Practice with Refine
- Open the file in Excel and poke around at the data to see potential problems.
- What features in Refine might help you clean up this file?
- Do them!
More Clustering practice
- What might you be able to clean in this file in Refine?
- What methods might you use?
Resources to help with Refine
- You can Google just about anything about Refine.
Excel
Sometimes you are in Excel and you might be able to do some cleaning there instead of going back and forth to Refine. These are just some of the formulas that you might find useful. (Here also is a list of all the text functions for Excel.)
LEFT, RIGHT
Sometimes you want to pull just part of a field out, like the Zip code from an address. If what you want is consistent, you can pull just that from a cell into a new column. In this example, I wanted to make a real date out of separate month and year columns.
- Note the date column. It wasn’t there when I started. I had to build it from the date_of_incident (really a month) and year_of_incident columns. So delete that “date” column now.

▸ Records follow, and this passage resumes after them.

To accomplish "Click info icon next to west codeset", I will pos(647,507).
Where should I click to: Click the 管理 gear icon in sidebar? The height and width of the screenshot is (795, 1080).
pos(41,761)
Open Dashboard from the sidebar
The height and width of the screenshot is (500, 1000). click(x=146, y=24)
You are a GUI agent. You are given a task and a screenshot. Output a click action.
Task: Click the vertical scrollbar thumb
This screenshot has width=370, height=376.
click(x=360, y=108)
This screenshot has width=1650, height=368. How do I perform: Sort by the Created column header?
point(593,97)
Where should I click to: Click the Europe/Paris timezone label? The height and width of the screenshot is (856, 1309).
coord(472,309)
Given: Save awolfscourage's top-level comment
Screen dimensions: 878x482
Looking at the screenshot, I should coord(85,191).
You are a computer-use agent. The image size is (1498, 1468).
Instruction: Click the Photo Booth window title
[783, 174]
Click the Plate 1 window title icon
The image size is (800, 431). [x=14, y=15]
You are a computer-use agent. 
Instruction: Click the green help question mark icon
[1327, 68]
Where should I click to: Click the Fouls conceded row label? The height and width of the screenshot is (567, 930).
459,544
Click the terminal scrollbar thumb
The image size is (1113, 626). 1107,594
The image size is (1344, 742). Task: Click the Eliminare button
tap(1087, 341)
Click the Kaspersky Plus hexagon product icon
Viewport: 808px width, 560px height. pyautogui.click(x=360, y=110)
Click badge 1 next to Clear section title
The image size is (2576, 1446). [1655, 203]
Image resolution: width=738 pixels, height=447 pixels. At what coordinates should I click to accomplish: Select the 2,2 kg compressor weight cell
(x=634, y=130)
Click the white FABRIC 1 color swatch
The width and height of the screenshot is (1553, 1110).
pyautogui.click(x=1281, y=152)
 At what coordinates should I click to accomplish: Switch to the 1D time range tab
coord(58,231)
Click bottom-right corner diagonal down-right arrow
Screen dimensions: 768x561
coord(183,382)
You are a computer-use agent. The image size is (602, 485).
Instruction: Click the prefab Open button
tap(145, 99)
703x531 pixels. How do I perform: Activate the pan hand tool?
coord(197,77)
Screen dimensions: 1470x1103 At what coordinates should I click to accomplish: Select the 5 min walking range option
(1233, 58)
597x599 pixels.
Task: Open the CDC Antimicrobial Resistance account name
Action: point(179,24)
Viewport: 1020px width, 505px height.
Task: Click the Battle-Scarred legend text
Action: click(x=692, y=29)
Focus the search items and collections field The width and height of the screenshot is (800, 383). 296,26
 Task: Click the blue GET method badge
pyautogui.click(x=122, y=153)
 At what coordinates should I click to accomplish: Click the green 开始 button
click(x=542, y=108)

- Create a new column to the left of the “time_of_incident” column. We are going to put parts of C and D there, but in a mmm-yyyy format, so Feb-2009. Then I’ll convert that later to a real date.
- The formula to get part of a string from a direction is: =direction(cell,number_of_chars)
- In the new E2 cell, enter this (don’t copy/paste): =LEFT(C2,3)&”-”&D2
- Copy that formula all the way down.
- Now click on the heading for that column and try to change the format of that column (command-1) to a different date format, 3/14/01. Nothing happens. Excel can’t change it to a date because it is text. This is a difficult thing to fix, but we will. We will create a new column, set the date value to be mmm-yyyy, and then copy and paste the values of our strings into that field.
- Create another new column to the left of “time_of_incident”.
- Click on the column header and do command-1 to get Format.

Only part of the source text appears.